# SJs with swag



## Swordsman of Mana (Jan 7, 2011)

who are some SJs with swag?


----------



## Miss Scarlet (Jul 26, 2010)

But seriously. What are you implying? That SJs can't have swag?


----------



## Coburn (Sep 3, 2010)

Me. 


(You know it's true)


----------



## CallSignOWL (Jan 11, 2010)




----------



## Owfin (Oct 15, 2011)




----------



## Miss Scarlet (Jul 26, 2010)

JuliaRhys said:


> Me.
> 
> 
> (You know it's true)


----------



## Coburn (Sep 3, 2010)

Miss Scarlet said:


>


Hahahahaha. I've been contemplating for the last hour and a half whether or not to commit my evening to a season of Psych. 

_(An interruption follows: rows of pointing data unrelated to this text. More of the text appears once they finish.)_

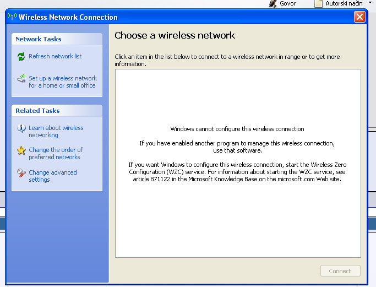376x287 pixels.
Task: Click the blue info icon for wireless networking
Action: 21,128
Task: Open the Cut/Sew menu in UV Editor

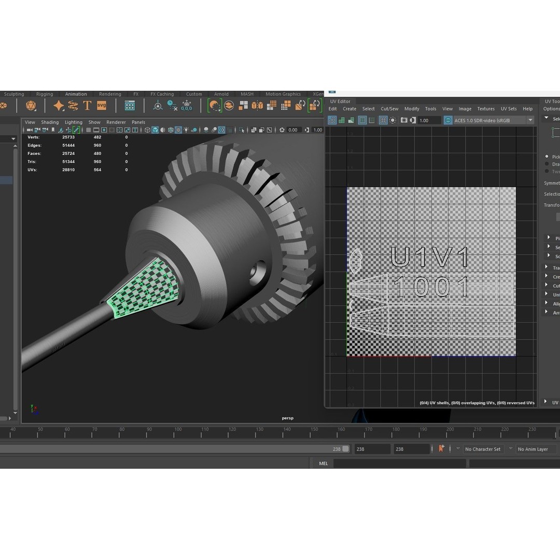Action: 389,109
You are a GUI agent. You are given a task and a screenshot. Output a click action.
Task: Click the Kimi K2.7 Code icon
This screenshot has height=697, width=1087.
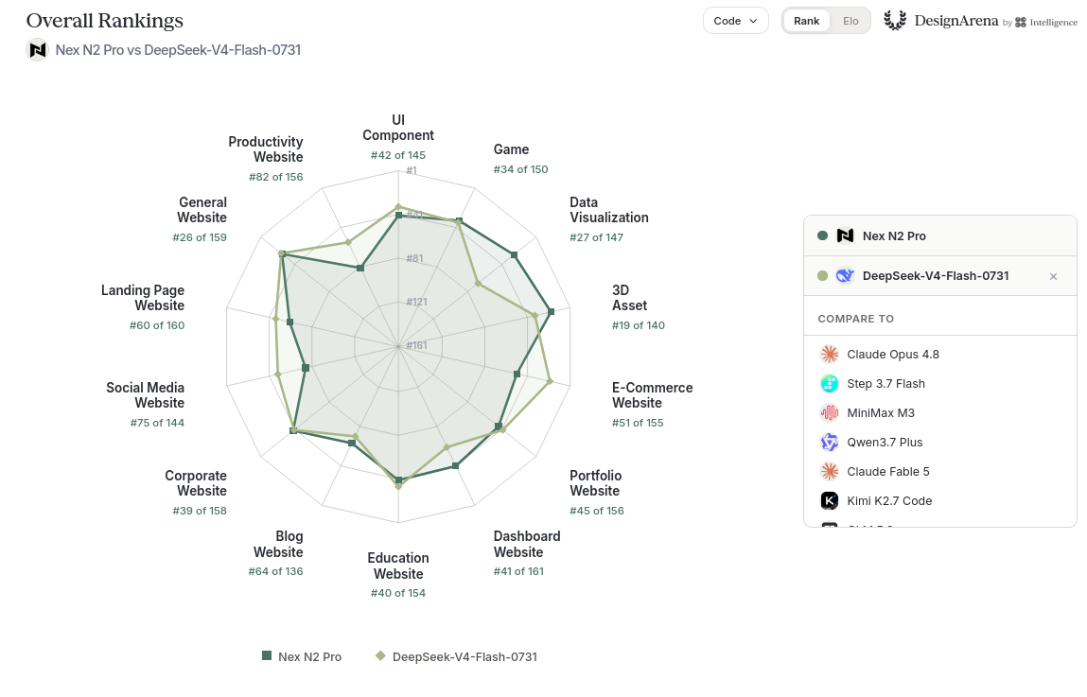point(829,500)
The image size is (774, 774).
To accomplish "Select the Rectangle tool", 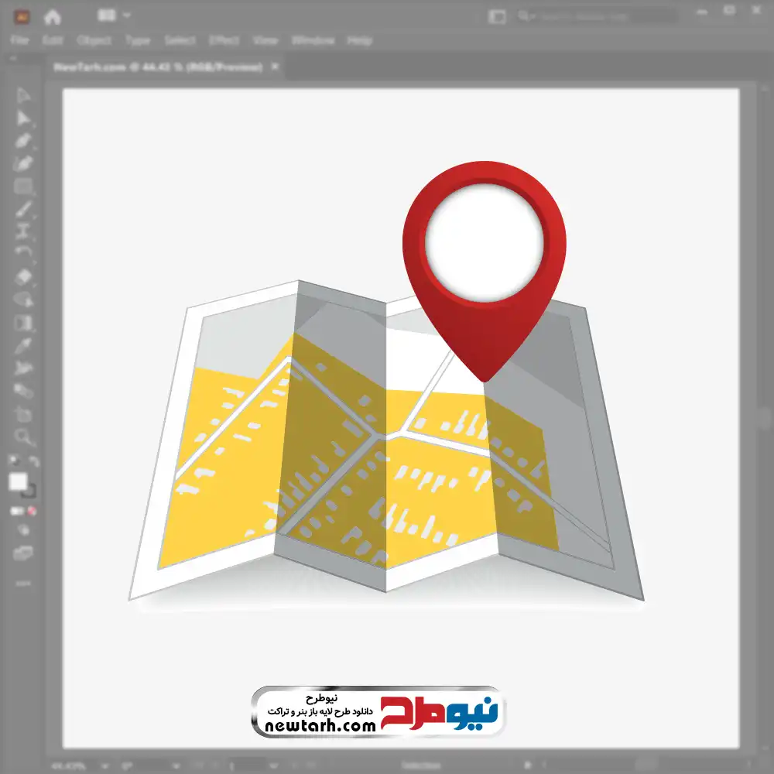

The Heavens have spoken...


----------



## Miss Scarlet (Jul 26, 2010)

JuliaRhys said:


> Hahahahaha. I've been contemplating for the last hour and a half whether or not to commit my evening to a season of Psych.
> 
> The Heavens have spoken...



Score! I will now consider myself the heavens.


----------



## Murnando (Dec 10, 2011)

Are you kidding? I've never even met an ISTJ that wasn't a total badass.

(If you're ISTJ and reading this, I confess I have a slight crush on your personality type)


----------